Robert Wilkie Burgess (born May 19, 1941) is an American dancer and singer. He was one of the original Mouseketeers. Later, he was a regular on The Lawrence Welk Show.

==Early life==
Growing up in Southern California, Burgess started performing at age five, which included dancing, singing and playing the accordion. At the age of 13, in 1955, he was selected as one of the original Mouseketeers by Walt Disney to appear on his new ABC television series, The Mickey Mouse Club, giving young Burgess his first taste of celebrity. He also guest starred on The Donna Reed Show as a suitor of Mary Stone (Shelley Fabares). Burgess attended Southern California Military Academy in Long Beach for his elementary and junior high school. By the time Burgess turned 11, he had appeared in at least 75 television programs.

==After Disney==
When the series ended in 1959, Burgess returned to a normal teenager's life, and graduated from Long Beach Polytechnic High School. He then began attending Long Beach State University where he became a member of Sigma Pi fraternity. While there, he and his childhood friend (and dancing partner) Barbara Boylan entered a Calcutta dance contest held by Lawrence Welk and his orchestra based on the hit song of the same name. They won the contest and first prize was an appearance on The Lawrence Welk Show, which appeared on ABC.

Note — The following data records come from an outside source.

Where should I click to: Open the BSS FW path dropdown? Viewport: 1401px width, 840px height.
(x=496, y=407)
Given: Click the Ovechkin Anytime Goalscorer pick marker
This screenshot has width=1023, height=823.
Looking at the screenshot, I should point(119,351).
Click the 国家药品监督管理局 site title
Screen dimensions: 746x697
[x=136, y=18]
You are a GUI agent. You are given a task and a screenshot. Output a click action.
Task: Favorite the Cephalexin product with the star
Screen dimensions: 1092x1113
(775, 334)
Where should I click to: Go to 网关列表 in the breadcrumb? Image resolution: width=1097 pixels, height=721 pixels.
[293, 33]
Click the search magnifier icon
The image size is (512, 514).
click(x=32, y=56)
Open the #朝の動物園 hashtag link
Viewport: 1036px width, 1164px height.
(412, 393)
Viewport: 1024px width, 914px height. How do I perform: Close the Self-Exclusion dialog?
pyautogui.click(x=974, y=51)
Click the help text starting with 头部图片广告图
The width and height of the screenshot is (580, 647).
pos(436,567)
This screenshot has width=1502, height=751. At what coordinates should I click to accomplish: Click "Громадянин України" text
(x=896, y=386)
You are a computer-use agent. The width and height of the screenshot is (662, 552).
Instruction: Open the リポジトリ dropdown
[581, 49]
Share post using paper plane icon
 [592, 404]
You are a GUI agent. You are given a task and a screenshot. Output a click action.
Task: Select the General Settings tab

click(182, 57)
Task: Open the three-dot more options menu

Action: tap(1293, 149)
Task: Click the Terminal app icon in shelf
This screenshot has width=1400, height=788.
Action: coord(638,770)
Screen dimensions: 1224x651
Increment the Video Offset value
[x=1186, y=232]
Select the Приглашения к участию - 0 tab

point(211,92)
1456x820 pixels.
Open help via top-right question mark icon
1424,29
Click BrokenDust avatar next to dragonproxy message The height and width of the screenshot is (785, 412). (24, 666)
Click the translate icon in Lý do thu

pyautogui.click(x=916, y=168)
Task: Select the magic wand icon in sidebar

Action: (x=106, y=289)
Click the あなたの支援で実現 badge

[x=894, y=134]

After their initial appearance, Burgess and Boylan continued to guest on Welk's show for the next few weeks, either dancing to Calcutta or to the orchestra's next hit song Yellow Bird. The positive fan response led to Welk hiring the dance couple as permanent members of the show, which was described by the bandleader as having created a job for themselves. Over the course of the show's run, first on ABC and later in syndication; Burgess had three dance partners: Barbara Boylan from 1961 to 1967, who was also a temporary fill-in for a few shows in 1979, Cissy King (1967–78), and Elaine Balden (1979–82). He did song-and-dance numbers with Arthur Duncan and Jack Imel and co-hosted, with Mary Lou Metzger, wraparound segments on The Lawrence Welk Show's PBS reruns in 2010.

==Later life==
Burgess still dances when he is touring with Elaine Balden, and at his own dance studio, where he instructs young students.

==Personal life==
Burgess married Kristie Floren, the daughter of Welk accordionist Myron Floren, on Valentine's Day (February 14, 1971). The couple live in Hollywood Hills and are parents to four children.